In Chile, presidents Obama and Pinera announced a memorandum of understanding “on the peaceful uses of nuclear energy” despite the protests of thousands in the streets expressing their profound concerns about, among other things, safety arising from the nuclear disaster in Japan.
And in El Salvador Obama declared his commitment to comprehensive immigration reform in the United States but blamed the impasse on the lack of support from the Republicans in Congress. Obama and Salvadoran president Mauricio Funes announced a set of confusingly overlapping initiatives for “prosperity,” with euphemistic labels like Partnership for Growth, Cross Roads Partnership, and New Pathways to Prosperity.

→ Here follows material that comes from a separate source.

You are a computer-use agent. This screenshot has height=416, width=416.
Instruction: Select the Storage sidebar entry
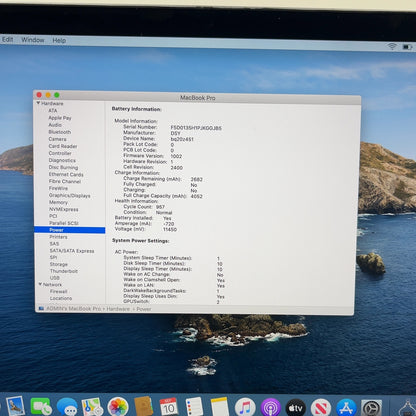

However as Funes himself explained, these are basically aimed at boosting “economic predictability,” increase “trust with investors,” and “send a message to investors that they can invest in El Salvador.” Obama also announced $200 million for a new Central American Citizen’s Security Partnership, which only appears to be repackaging the Central American Regional Security Initiative based on extending the Merida Initiative in Mexico that has failed to curb drug cartels and has produced more than 35,000 deaths since 2006.
No Mention of CAFTA?
In his visit to El Salvador, the president didn’t once mention the Central American Free Trade Agreement (CAFTA) in his public speeches, despite the negative impacts it has already had on the well-being of the Salvadoran population. Before Obama’s departure I handed to members of his administration a letter to the president signed by more than 140 environmental, religious, and human rights organizations asking him to “publicly state your support for revisions to the existing CAFTA text so as to eliminate the investor-state enforcement mechanism that provides rights for foreign investors to sue sovereign governments.” The letter also asks him to state his support during the trip for El Salvador’s request to have dismissed a pending $100 million CAFTA investor-state arbitration suit filed by a Canadian mining company, Pacific Rim, that challenges Salvadoran environmental and safety policies relating to metals mining concessions. Obama received a similar letter from 19 House Democrats.
Obama’s New Partnership for the Americas campaign document stated that “Obama will use trade agreements to spread good labor and environmental standards around the world and stand firm against agreements like the Central American Free Trade Agreement that fail to live up to those important benchmarks.” Obama’s failure to even mention CAFTA during this visit to El Salvador and the announcement in Chile that his administration continues pursuing the Trans Pacific Partnership of which Peru and Chile are part and to “move forward on trade agreements with Panama and Colombia” is a clear sign of how much he has backpedaled on his campaign promises to work to reform NAFTA and CAFTA and seek trade with justice.
In spite of catchy new phrases for cooperation and engagement with Latin America and rhetoric about the importance of equal partnerships with the countries in the region, Obama’s trip to Latin America promised more of the same — más de lo mismo — for the countries of the region, which in the end tastes like the imperialism of the past.
Foreign Policy In Focus contributor Manuel Pérez Rocha is an associate fellow at the Institute for Policy Studies.